Cinsiyetimiz, cinsel yönelimimiz, hayat tarzımız, giyim kuşamımız, tercihlerimiz üzerinde tahakküm kurmaya çalışan bu iktidar bizleri evlere hapsedip erkek egemen bir toplum inşa etmeye çalışmakta. Çünkü bu ülkeyi yönetenler, kadınlara düşmanca yaklaşıyor. Bu iktidar kadınların şiddete, baskıya, ölümlere, katliamlara maruz kalmasına sebep olan, bu suçları işleyen erkekleri cezasız bırakan ve koruyan bir anlayışa sahip.
Dünyanın her yerinde süren kadın isyanının parçasıyız.
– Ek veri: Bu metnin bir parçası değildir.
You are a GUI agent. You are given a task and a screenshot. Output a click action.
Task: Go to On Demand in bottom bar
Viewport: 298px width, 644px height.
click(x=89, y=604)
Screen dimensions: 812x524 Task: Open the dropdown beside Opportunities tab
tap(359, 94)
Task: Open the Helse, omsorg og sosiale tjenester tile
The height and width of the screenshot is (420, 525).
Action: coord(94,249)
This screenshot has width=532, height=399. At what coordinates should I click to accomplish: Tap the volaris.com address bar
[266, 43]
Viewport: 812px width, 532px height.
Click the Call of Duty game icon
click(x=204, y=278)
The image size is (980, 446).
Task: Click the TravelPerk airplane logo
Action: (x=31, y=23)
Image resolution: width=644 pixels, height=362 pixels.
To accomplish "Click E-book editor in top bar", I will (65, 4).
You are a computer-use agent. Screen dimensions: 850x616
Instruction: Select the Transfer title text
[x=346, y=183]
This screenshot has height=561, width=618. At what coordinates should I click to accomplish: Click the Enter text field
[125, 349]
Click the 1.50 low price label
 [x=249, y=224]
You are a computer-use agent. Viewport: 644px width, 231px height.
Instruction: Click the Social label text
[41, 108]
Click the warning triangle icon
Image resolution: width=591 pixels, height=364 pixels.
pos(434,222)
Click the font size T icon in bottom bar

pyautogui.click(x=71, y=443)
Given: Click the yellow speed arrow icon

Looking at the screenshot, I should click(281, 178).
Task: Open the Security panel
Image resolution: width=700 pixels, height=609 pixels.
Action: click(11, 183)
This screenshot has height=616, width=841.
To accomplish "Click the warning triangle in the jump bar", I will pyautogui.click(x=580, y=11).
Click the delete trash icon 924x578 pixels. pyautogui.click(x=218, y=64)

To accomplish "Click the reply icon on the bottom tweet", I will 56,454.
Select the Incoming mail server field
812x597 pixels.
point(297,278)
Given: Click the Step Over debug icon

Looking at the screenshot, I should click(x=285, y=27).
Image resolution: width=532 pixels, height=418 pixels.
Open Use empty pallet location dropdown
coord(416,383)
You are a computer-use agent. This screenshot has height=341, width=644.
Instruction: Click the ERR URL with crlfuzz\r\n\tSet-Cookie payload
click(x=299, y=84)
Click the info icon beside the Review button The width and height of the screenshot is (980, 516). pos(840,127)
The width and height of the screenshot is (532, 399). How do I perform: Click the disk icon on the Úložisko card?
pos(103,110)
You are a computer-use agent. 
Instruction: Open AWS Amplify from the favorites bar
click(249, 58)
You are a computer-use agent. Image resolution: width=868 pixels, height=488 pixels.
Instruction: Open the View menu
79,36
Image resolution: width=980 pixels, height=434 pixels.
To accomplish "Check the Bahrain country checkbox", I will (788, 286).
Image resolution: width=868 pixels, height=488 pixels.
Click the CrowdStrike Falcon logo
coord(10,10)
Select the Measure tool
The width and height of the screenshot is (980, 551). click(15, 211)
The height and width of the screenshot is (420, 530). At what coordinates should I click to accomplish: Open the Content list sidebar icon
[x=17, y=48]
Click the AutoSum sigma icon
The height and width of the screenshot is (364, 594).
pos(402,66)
İktidar şimdiye kadar, tekeline aldığı medyadan tutun eğitim alanına, Diyanet’ten tutun yargıya kadar kadına karşı her türlü şiddeti kışkırtan bir siyasal dil kurdu. İktidar tüm pratiklerini bu düşmanca yaklaşım üzerinden hayata geçirdi. Ama şu an açığa çıkan şey, kadınların direnişi tam da bu politikaların hayat bulmadığını gösteriyor. Kadınlar her türlü saldırı ve engellemeye rağmen bir araya gelmeyi başardı, itirazını dile getirdi, boyun eğmedi ve sokaklarda direnen öncüler oldu. Gerçekten de 21. yüzyılın durmaksızın direnen öncü gücü kadınlar oldu.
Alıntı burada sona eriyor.